● What you are asked to do:
Transcribe the lines from the start of the data below through the line with "1157x730 pixels.", word for word and nothing more.
· · · · ·
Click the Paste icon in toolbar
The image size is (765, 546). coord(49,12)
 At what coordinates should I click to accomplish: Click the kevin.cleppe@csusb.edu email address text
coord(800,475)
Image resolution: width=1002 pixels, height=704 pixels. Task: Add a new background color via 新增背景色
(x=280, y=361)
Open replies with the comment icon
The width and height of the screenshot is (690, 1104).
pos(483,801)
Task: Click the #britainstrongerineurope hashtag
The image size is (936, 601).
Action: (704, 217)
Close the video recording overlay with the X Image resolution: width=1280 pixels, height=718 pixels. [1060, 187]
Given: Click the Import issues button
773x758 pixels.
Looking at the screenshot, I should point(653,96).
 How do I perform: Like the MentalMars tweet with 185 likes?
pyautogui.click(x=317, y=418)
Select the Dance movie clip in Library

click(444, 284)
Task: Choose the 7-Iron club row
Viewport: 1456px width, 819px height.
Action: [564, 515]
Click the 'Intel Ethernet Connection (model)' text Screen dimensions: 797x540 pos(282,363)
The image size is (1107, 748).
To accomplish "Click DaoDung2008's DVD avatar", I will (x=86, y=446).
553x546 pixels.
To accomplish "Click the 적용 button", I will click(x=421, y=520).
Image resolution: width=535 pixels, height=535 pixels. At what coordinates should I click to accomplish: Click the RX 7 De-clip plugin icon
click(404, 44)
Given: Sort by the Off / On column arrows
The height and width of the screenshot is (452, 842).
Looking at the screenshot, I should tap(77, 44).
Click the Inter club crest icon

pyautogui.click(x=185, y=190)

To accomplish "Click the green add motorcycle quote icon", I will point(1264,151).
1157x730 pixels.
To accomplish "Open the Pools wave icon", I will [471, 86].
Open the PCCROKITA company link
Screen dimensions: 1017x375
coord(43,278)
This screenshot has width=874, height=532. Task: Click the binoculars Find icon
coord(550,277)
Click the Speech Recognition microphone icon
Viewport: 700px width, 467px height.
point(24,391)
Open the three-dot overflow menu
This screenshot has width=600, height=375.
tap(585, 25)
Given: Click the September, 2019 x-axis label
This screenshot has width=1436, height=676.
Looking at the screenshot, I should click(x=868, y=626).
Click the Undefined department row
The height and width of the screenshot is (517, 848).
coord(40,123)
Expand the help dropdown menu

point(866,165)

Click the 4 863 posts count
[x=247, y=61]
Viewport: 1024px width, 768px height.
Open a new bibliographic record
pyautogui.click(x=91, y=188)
· · · · ·
● Result below:
Click the Paste icon in toolbar
The image size is (765, 546). coord(49,12)
 At what coordinates should I click to accomplish: Click the kevin.cleppe@csusb.edu email address text
coord(800,475)
Image resolution: width=1002 pixels, height=704 pixels. Task: Add a new background color via 新增背景色
(x=280, y=361)
Open replies with the comment icon
The width and height of the screenshot is (690, 1104).
pos(483,801)
Task: Click the #britainstrongerineurope hashtag
The image size is (936, 601).
Action: (704, 217)
Close the video recording overlay with the X Image resolution: width=1280 pixels, height=718 pixels. [1060, 187]
Given: Click the Import issues button
773x758 pixels.
Looking at the screenshot, I should point(653,96).
 How do I perform: Like the MentalMars tweet with 185 likes?
pyautogui.click(x=317, y=418)
Select the Dance movie clip in Library

click(444, 284)
Task: Choose the 7-Iron club row
Viewport: 1456px width, 819px height.
Action: [564, 515]
Click the 'Intel Ethernet Connection (model)' text Screen dimensions: 797x540 pos(282,363)
The image size is (1107, 748).
To accomplish "Click DaoDung2008's DVD avatar", I will (x=86, y=446).
553x546 pixels.
To accomplish "Click the 적용 button", I will click(x=421, y=520).
Image resolution: width=535 pixels, height=535 pixels. At what coordinates should I click to accomplish: Click the RX 7 De-clip plugin icon
click(404, 44)
Given: Sort by the Off / On column arrows
The height and width of the screenshot is (452, 842).
Looking at the screenshot, I should tap(77, 44).
Click the Inter club crest icon

pyautogui.click(x=185, y=190)

To accomplish "Click the green add motorcycle quote icon", I will point(1264,151).
1157x730 pixels.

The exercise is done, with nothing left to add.